The basics of the plan is to turn the road where it is one-way to two-way. Problem is, it already is two-way. Its couplet is a block away on Pearl. One-way couplets were supposed to be the answer for more capacity. Apparently that isn't enough. Now we need to take those one-way couplets and make them two-way. I might be all for the idea if it meant using the existing right-of-way. Not doubling it.
Cesar Chavez is already four lanes wide. It should also be mentioned that it is virtually empty 90% of the time. Pearl, its couplet, is five. How much more capacity do we really need? I joke that the ideal "end" for downtown is all parks and "parkways," aka wide streets labeled boulevards with a sliver of useless but maintenance intensive grass down the middle. There will be no buildings and no people in downtown. They just add to the "traffic" and "congestion" problem.
Next, the wider road will take the buildable blocks from about 375 feet wide to 275 feet, while eliminating buildings along the way. While smaller blocks are generally more walkable, it does the opposite when they're surrounded by bigger streets, making the blocks virtually undevelopable.
Aren't we trying to get more people living downtown? Since when does taking away developable square footage for some misguided ideal for improved traffic flow, a means to the end as proposed in the Forward Dallas Comprehensive Plan and the Downtown 360 plan. These are plans, achieved and approved (or almost approved) through a supposedly public process and should guide all decision making. Why are we backing away from these policies for more of the same policies that gutted downtown to begin with?

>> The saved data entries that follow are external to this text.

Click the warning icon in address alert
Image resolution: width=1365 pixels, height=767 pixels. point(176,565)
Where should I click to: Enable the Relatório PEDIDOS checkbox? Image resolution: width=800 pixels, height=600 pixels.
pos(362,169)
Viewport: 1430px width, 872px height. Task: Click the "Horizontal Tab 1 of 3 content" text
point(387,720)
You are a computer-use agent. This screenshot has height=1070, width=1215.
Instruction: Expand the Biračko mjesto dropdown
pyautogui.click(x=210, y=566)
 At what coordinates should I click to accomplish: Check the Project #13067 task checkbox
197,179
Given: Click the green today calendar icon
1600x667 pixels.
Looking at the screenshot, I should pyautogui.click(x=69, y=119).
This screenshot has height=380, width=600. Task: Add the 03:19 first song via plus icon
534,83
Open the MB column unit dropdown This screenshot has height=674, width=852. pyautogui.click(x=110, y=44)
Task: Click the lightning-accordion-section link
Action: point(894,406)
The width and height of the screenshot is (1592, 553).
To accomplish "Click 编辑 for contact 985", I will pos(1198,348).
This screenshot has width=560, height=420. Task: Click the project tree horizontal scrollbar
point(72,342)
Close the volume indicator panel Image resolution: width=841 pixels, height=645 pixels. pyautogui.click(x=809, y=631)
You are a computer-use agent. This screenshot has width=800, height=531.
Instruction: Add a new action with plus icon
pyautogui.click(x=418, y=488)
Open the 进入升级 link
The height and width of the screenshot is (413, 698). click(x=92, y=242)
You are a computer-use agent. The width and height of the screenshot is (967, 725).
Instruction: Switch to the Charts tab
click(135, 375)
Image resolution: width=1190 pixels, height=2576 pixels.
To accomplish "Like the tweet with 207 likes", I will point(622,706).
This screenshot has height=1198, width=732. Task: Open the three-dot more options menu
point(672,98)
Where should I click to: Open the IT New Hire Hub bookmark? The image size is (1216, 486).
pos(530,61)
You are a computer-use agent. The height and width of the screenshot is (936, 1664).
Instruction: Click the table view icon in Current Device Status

Furthermore, Dallas is expected to double in population size. While population projections are notoriously hairy stuff, this is the number used as the vessel to float all public policy initiatives. Dallas is growing (either woohoo! or oh ish!). What are we going to do. Well the metroplex, physically can't get any broader. The market is at its edge, showing the value of the perimeter to be vastly overestimated. The value to be mined in development is all of the underdeveloped areas within the city boundaries and near urban cores, grayfields.
If the metroplex is going to double in population, certainly the city of Dallas will have to capture a large percentage of that growing population for tax-base in order to cover all of the infrastructure it hosts to support the entire metroplex as its fountainhead. The city is going to densify. We will 1) need all of the space we can get to maximize land use.
Furthermore, if we're going to double in population, we can't possibly double the amount of car-infrastructure. We can't even afford the amount we have now. Dallas will never be as drivable as it is today. It is all down hill from here. More people, less road space per capita. It is guaranteed. Let me repeat that:
DALLAS WILL NEVER BE AS DRIVABLE AS IT IS TODAY, THURSDAY JANUARY 27th, 2011.
Any efforts to do so, are futile and frankly a waste of money. Your money. Do you know how many Better Blocks, which build walkable centers of gravity for neighborhoods and empower small businesses by condensing people into captive areas (by creating interesting, walkable, safe areas), therefore bringing markets to small businesses that have trouble finding an audience, can be built for the $12 to 20 million this project is supposed to cost?
Angela needs to back away from this one. Supply-side solutions to traffic congestion has proven over and over again to fail (despite early successes). The only way to manage car-traffic is by decreasing the demand for it, built on ease and reduced cost of doing so.
Or perhaps better said, supply-side solutions focused SOLELY on cars increase the amount of cars on the road and decrease everything else, which by the way can fit and therefore move far more people. Expanding supply of car-space decreases overall mobility.
While stuck in traffic, haven't you ever ghasped "I wish all you people were off the road!" Well, the only way to get them off the road and have it all to yourself is thru a walkable city that is more transit-convenient.
The only way to ensure mobility in a future denser Dallas, is to focus all efforts on increased connectivity, walkability, bikability, and more logical, accessible, convenient transit service. By doing so, will make private investment in density that much more appealing. The density (and tax base) that we want (or supposedly want) needs walkability. It is the only way density survives.
The call for increased clarity is bunk. The driver of all that chaos and confusion is the ring of highways and the spaghetti on/off-ramps along, around, and among them. Adding pavement doesn't alleviate disorder. It adds to it. Want to create order. Do it within the pavement and right-of-way already out there.
Lastly, is this anyway to celebrate who Cesar Chavez was? Taking away choice of transportation while we're going to build 800-miles of bike lanes, an affordable form of transportation supportive of the 1- to 3-mile commutes between downtown and the goldmine that is the underdeveloped neighborhoods adjacent?